Executable Specifications: Automating Your Requirements Document

  • submit to reddit

One of the biggest problems in software development is the "DONE" problem. We have in our possession a stack of index cards representing user stories and we're tasked with transforming them into working software. How do we know when we've accomplished our goal?

That is, given an individual story, how do we know when we're done with it?

  • When it's coded?
  • Coded and tested?
  • Coded, tested, and deployed?
  • Coded, tested, deployed and verified by our customer?

The exact definition itself isn't all that important and is actually quite context dependent. What is important is that this is an explicitly defined policy for your team. All too often teams do not have this adequately defined, and so stories/features/requirements/etc. move through varying states of incompleteness and tester/stakeholder/customer frustration depending upon which developer owns the card.

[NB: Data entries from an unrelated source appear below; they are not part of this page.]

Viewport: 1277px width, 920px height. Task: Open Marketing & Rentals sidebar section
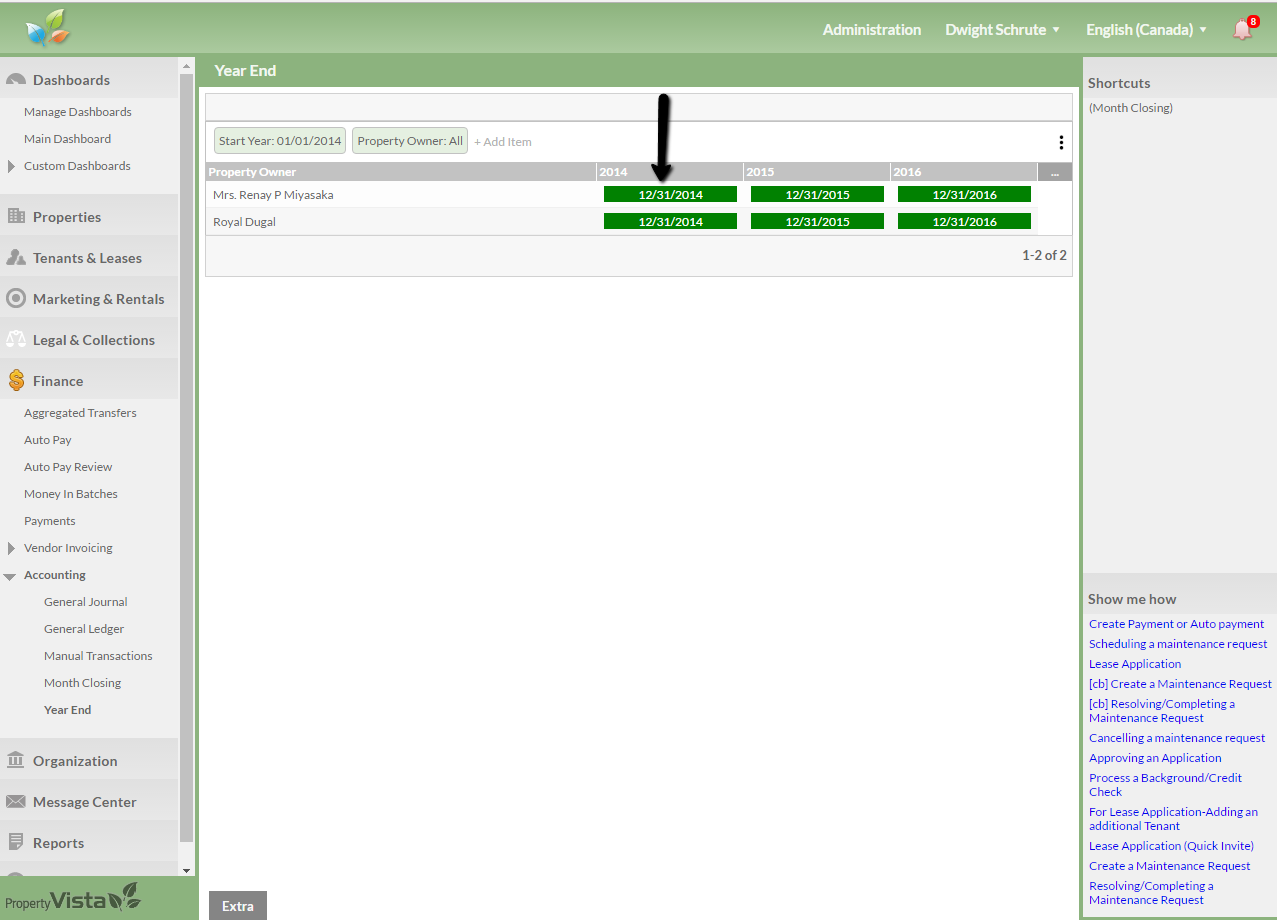pos(98,299)
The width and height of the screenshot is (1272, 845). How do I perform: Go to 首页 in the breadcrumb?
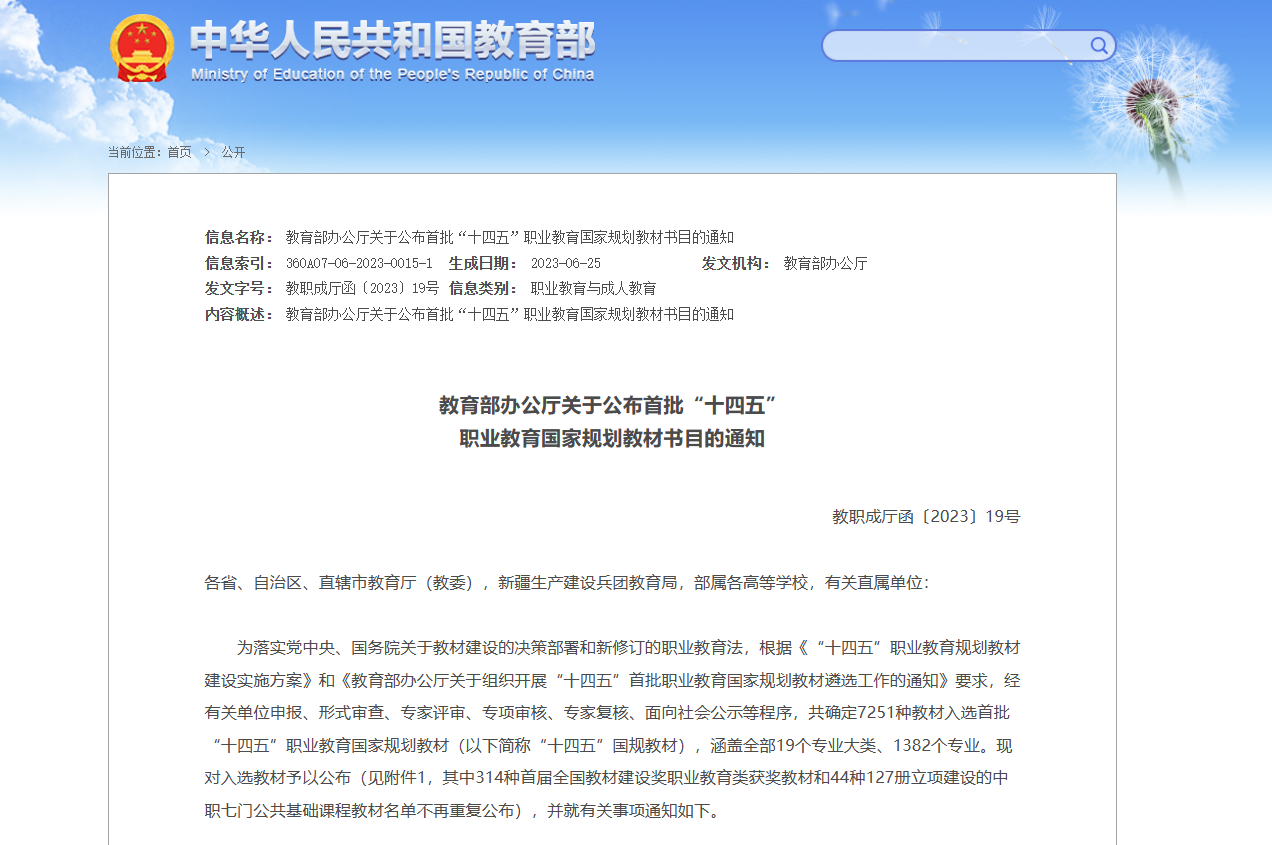pos(179,152)
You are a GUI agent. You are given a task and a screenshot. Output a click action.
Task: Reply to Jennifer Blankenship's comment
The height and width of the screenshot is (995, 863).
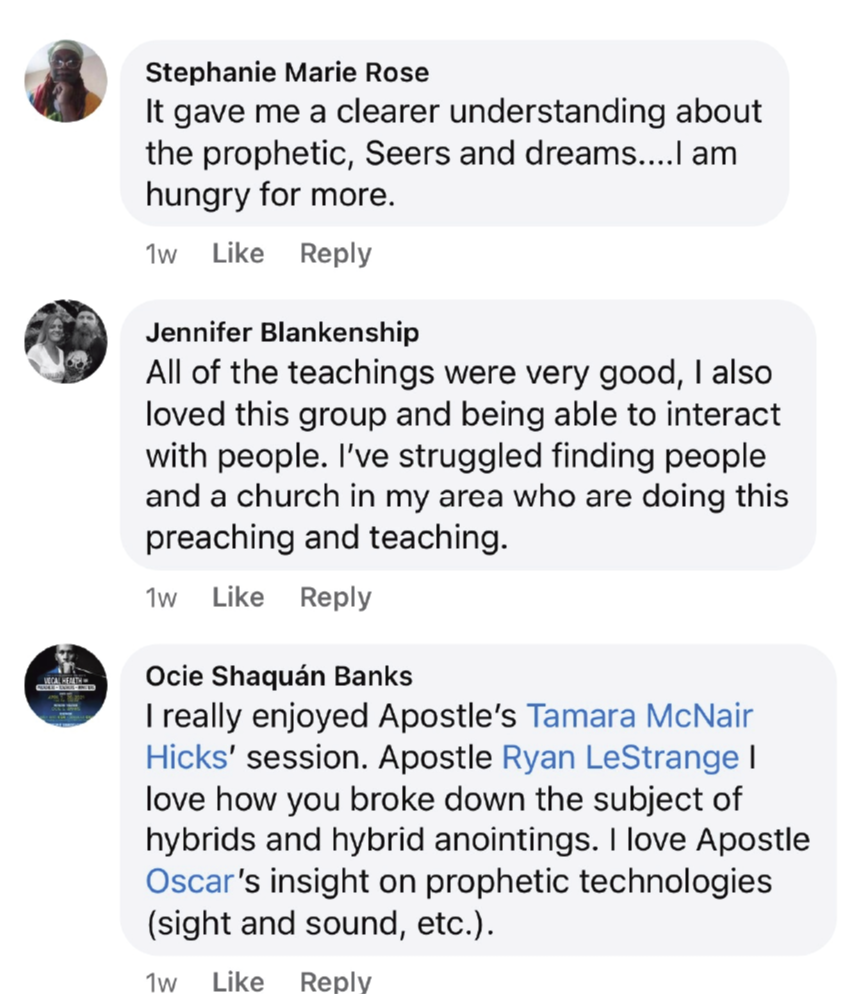tap(335, 597)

In agile development we've developed this notion of a user story. Ron Jeffries breaks  down the user story concept into three critical parts:

  • The Card: this could be an index card, sticky note, virtual card in some tracking system, etc. It's purpose is as a placeholder that reminds us that the story exists and that we need to do something with it.
  • The Conversation: In fact, the card's central purpose is to drive us toward collaborative conversations between the developers and the customers. These conversations create the feedback loop that allows the story (and the resultant code) to evolve with the needs of the business as they slowly crystalize. Emerging from these conversations are...
  • The Confirmation: How do we know when this story is complete and correct? These confirmations usually take the form of one or more acceptance tests. These are typically step-by-step descriptions of how the system behaves in response to user interaction. They're quite similar to the scenarios we previously defined as part of "use cases," but with a smaller, more focused scope.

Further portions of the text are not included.